28 de janeiro de 2010

Médicos britânicos criam tratamento para crianças com 'ossos de vidro'



Cientistas da Grã-Bretanha anunciaram a descoberta de que um medicamento usado para tratar a osteoporose pode ajudar a diminuir o número de fraturas em crianças que sofrem da chamada síndrome dos ossos de vidro.
Mais de 50 crianças participaram de um teste realizado no Sheffield Children's Hospital, no norte da Inglaterra, que estabeleceu que uma dose semanal de apenas 2 mg de risedronato pode reduzir o risco de fraturas. Um dos voluntários nos testes foi o adolescente Luke Hall, da cidade de Leeds. Ele sofreu sua primeira fratura ainda no útero da mãe. Até chegar à adolescência, foram mais de 40 lesões.



"Quando fui para meu primeiro ultrassom, aos três meses de gravidez, os médicos já notaram um problema - ele tinha quebrado a perna", contou à BBC Dorothy Hall, mãe do menino.

"Ao começar a engatinhar, ele sofreu várias fraturas, principalmente nas pernas. Mas também quebrou outros membros e dedos dos pés e das mãos - ao menos uma vez a cada dois meses", contou à BBC Dorothy Hall, mãe do menino.

O que é a síndrome dos ossos de vidro????
A osteogenesis imperfecta conhecida como doença dos ossos de vidro é uma doença de origem genética que provoca alterações na produção de colágeno. É detectada facilmente, se manifesta através de um movimento brusco, tropeço, queda e outros acidentes, provocando a quebra dos ossos.
Como se não bastasse, a quebra dos ossos traz uma terrível conseqüência: o encurvamento dos ossos longos como os da coluna, pernas e braços. Além do sintoma aparente da fratura, a doença pode se manifestar através da esclerótica azulada, dentes acinzentados, formato do rosto triangular, deficiência auditiva, dificuldade de locomoção, compressão do coração e pulmões (em casos graves), sudorese e fragilidade muscular.
As fraturas geradas pela doença são os principais problemas, pois através delas é que se inicia o processo de encurvamento dos ossos.

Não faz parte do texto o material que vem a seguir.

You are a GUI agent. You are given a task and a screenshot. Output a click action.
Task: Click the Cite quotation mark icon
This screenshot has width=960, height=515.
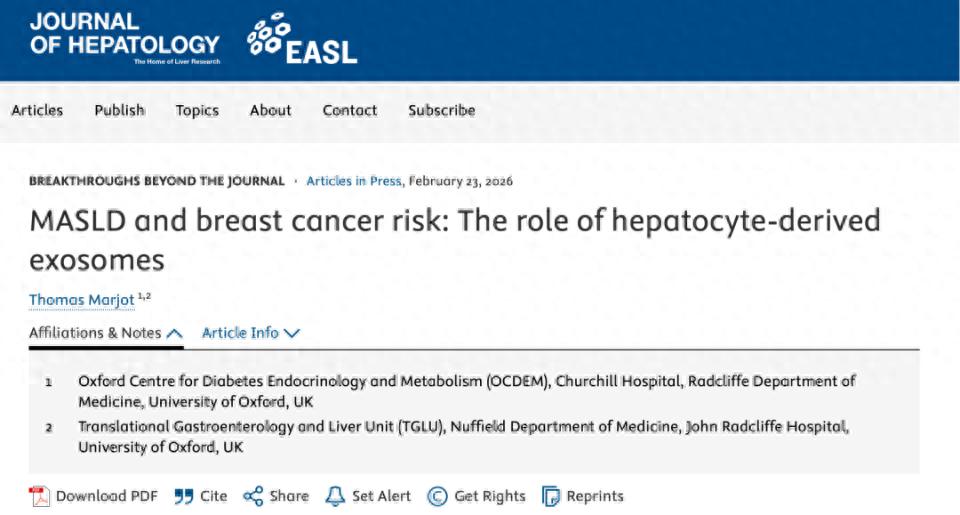pyautogui.click(x=183, y=496)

As fraturas ocorrem principalmente na infância por ser uma fase de descobrimentos, peraltices e de falta de conhecimento do problema. Pode ser percebida quando a criança chora de repente de forma alta, quando algum membro da criança não se movimenta, quando algum membro da criança está com retenção de calor e inchaço.
Pode ser classificada como:
Tipo I: Inclui pessoas aparentemente normais com poucas fraturas e deformação nos ossos longos.
Tipo II: Inclui pessoas que não resistem à doença e falecem logo após o nascimento. É o tipo mais grave da doença.
Tipo III: Inclui pessoas com um grau variando de moderado a grave, caracterizado pelo formato do rosto, baixa estatura e deformidade nos ossos longos.
Tipo IV: Inclui pessoas que apresentam gravidade e características heterogêneas da doença.
O tratamento é feito através de vários produtos onde os bisfosfonatos e a calcitonina se destacam, por inibirem a reabsorção óssea, mas os melhores efeitos são obtidos através da fisioterapia e da alimentação. Deve-se fazer exercícios independente do local e da hora, além de comer alimentos naturais e saudáveis evitando álcool, alimentos gordurosos, cafeína e refrigerantes.
(Por Gabriela Cabral - Equipe Brasil Escola)





Alternativa barata

Com o medicamento proposto pelos médicos do hospital, Luke tem se mostrado mais animado e mais cheio de energia, segundo a mãe.

Os ossos do garoto também estão mais fortes, mas o risco de fraturas ainda existe.

"Ele entende suas limitações", disse a mãe. "Há coisas que ele não pode fazer. Por exemplo, ele jogava futebol até os 13 anos, mas entendeu que teve de parar porque o risco de fraturas aumenta quando as crianças crescem mais."

Os cientistas acreditam que a descoberta cria uma alternativa mais barata e mais acessível aos remédios já existentes para o tratamento de casos menos graves.

"Queríamos ver se é possível reduzir o número de internações por causa da doença, e todas as crianças que participaram dos testes apresentaram menos fraturas", disse à BBC o médico Nick Bishop, especialista na síndrome dos ossos de vidro do hospital.

"Levamos sete anos para descobrir os benefícios desse medicamento, e essa descoberta é um passo enorme."

A síndrome de ossos de vidro, ou "osteogenesis imperfecta", é uma doença genética hereditária que acompanha um indivíduo desde o nascimento.

Portadores da doença apresentam colágeno de má qualidade ou em quantidade insuficiente para oferecer apoio à estrutura óssea.